Celle-ci dure une noire, une croche ou même une blanche. Plus la durée d'une appoggiature est longue, plus intense est son effet expressif.
Mesure 3 : voici un cas d'appoggiature chromatique, le Ré est remplacé par un Ré dièse pour une raison d'expressivité musicale. Pour analyser (et chiffrer) les accords, on ne peut pas se contenter de lire verticalement l'accord sur chaque temps. Il faut d'abord ôter mentalement l'appoggiature et la remplacer par la note harmonique. Alors tout devient beaucoup plus limpide !
Parfois surgissent des ambiguités, qu'on lèvera en se souvenant qu'une appoggiature est une note accentuée, et dont la dissonance est expressive. La cohérence tonale doit également prévaloir ; analyser, par exemple, le 1er accord comme "une neuvième majeure" n'aurait pas grand sens...

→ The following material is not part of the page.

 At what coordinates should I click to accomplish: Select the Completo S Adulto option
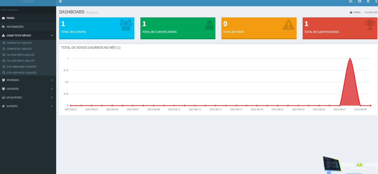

Comment déceler une appoggiature dans une mélodie à harmoniser ?

Jusqu'ici, vous avez toujours considéré la première note de chaque temps comme une note harmonique, donc appartenant à l'accord.
Avec cette nouvelle possibilité, il faut donc ne plus recourir systématiquement à cette façon de faire, et se poser la question suivante dès que la 1e et la 2e note sont conjointes :
"Est-ce la 1e note qui est harmonique, ou bien la 2e ?"
Le premier cas est le cas habituel que vous connaissez, le second cas propose une appoggiature suivie de la note réelle. Cette distinction sera déterminante pour le rendu du style. Un bref exemple éclaircira cette question.

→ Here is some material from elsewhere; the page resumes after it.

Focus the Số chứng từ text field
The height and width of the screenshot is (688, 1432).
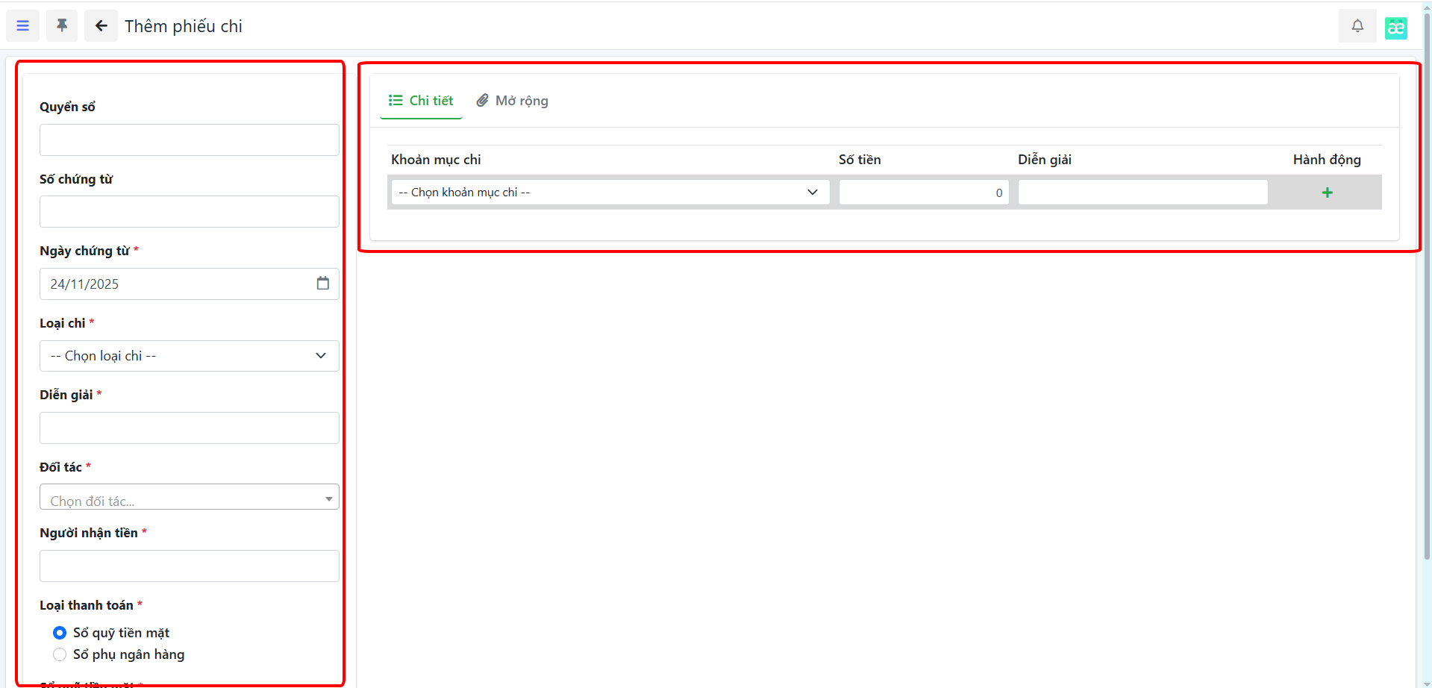189,212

Prenons une mélodie simple, telle que celle-ci, et examinons les deux approches :

                                      17-04-1.png

La mesure à deux temps incite à placer un accord par noire, donc deux accords différents par mesure sauf (peut-être)à la 3e mesure. Ce choix n'est pas impossible mais reste peu intéressant. Par contre, si au préalable on cherche à relever la présence de groupes de deux notes formant la succession appoggiature-résolution, on voit que chaque mesure pourrait être analysée sous cet angle :

                                  17-05-1-1.png 
L'accentuation musicale et le phrasé doivent être examinés pour confirmer cette analyse, car la notion d'appoggiature sous-entend un accent expressif.

Les appoggiatures (colorées en vert) devront être éliminées mentalement pour choisir l'accord : cela nous conduit à placer un seul accord par mesure :
Mesure 1 : Ve degré (de Do majeur), mesure 2 : Ier degré, mesure 3 : Ve degré et mesure 4 : Ier degré... si on souhaite harmoniser au plus simple !

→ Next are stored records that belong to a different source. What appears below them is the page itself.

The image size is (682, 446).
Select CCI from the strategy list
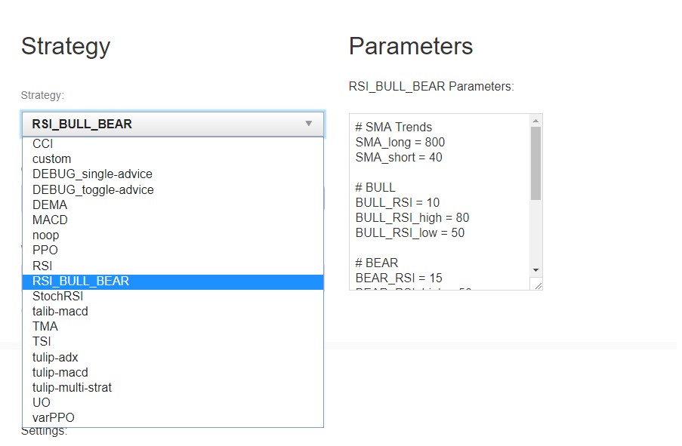43,143
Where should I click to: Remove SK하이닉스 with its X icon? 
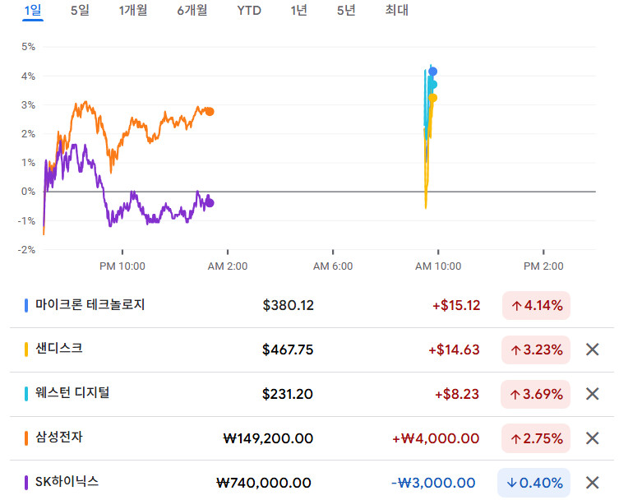(x=592, y=483)
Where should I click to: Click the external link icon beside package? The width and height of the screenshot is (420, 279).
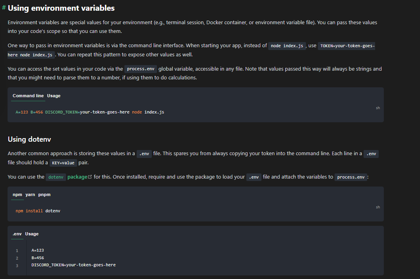coord(90,176)
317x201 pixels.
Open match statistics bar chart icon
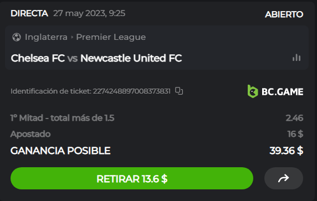point(296,58)
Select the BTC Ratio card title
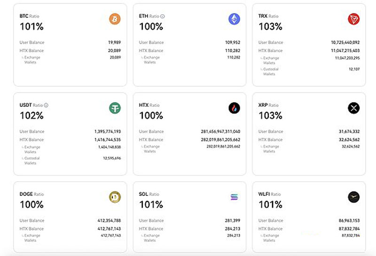The image size is (376, 256). point(31,16)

Ce qui donne deux versions fort différentes :
La première présente deux accords par mesure et ne prend pas en compte la présence d'appoggiatures. La seconde n'a qu'un seul accord par mesure, et intègre les appoggiatures dans l'analyse de la phrase. 

          17-06-1.png

La première version apparait comme plus lourde et plus agitée comparée à la seconde, qui est plus raffinée et légère.

       Voici un autre exemple :
Pour être plus aisément traité, posons que ce petit fragment mélodique ne comporte pas de modulation. Nous avons une mesure à trois temps, qui fait songer au principe de la valse, celle-ci est traditionnellement harmonisée par un seul accord par mesure.
17-07-1.pngNous devrons donc chercher quel degré va remplir correctement sa fonction, mesure par mesure.

L'anacrouse ne s'harmonise pas, mais est à lire comme un Ve degré.
La mesure 1, si on l'analyse avec Ré et Si, notes harmoniques, ne peut justifier le Do (croche). Il faut donc considérer le Do (noire) comme la note harmonique, précédée d'une appoggiature. Le Si est une simple broderie. La tonalité s'établissant en Do majeur, on placera dans difficulté un Ier degré ici.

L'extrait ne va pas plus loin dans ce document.